[STUDY MATERIAL]

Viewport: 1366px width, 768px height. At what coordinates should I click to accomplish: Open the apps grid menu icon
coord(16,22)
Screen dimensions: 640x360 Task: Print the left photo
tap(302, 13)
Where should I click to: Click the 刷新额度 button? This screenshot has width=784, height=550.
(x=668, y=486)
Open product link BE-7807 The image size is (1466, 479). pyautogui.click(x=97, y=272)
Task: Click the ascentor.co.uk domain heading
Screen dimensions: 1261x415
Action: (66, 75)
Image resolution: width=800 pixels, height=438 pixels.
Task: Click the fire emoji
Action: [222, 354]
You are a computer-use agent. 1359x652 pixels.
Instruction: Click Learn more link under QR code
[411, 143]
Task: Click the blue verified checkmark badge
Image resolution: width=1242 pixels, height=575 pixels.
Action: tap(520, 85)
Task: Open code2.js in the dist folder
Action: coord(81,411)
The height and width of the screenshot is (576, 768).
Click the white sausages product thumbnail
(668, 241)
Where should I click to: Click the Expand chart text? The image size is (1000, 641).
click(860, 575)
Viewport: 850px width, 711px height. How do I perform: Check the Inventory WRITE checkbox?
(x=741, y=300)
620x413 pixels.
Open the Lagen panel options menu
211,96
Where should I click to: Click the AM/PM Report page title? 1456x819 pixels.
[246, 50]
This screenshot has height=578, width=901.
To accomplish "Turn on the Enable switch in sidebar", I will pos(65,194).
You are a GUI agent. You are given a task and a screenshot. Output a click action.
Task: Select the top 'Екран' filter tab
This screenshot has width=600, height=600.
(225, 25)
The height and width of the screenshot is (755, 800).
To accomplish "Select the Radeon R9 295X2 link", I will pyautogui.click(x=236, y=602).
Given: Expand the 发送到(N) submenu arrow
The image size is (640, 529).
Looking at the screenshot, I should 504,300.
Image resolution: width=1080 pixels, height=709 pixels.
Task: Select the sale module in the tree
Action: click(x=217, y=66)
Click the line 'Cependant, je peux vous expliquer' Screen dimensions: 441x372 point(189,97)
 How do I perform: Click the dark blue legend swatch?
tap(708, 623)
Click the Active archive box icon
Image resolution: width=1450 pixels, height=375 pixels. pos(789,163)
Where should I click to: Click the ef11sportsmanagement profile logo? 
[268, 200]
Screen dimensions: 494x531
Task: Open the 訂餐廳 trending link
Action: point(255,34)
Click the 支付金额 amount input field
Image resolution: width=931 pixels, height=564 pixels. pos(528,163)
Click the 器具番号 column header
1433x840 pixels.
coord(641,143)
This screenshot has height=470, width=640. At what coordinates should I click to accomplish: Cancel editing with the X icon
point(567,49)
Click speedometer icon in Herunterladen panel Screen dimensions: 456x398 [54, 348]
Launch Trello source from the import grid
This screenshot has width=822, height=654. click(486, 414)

[/STUDY MATERIAL]

Copy every line from the records that holds the string "pyautogui".

Open product link BE-7807 The image size is (1466, 479). pyautogui.click(x=97, y=272)
To accomplish "Select the Radeon R9 295X2 link", I will pyautogui.click(x=236, y=602).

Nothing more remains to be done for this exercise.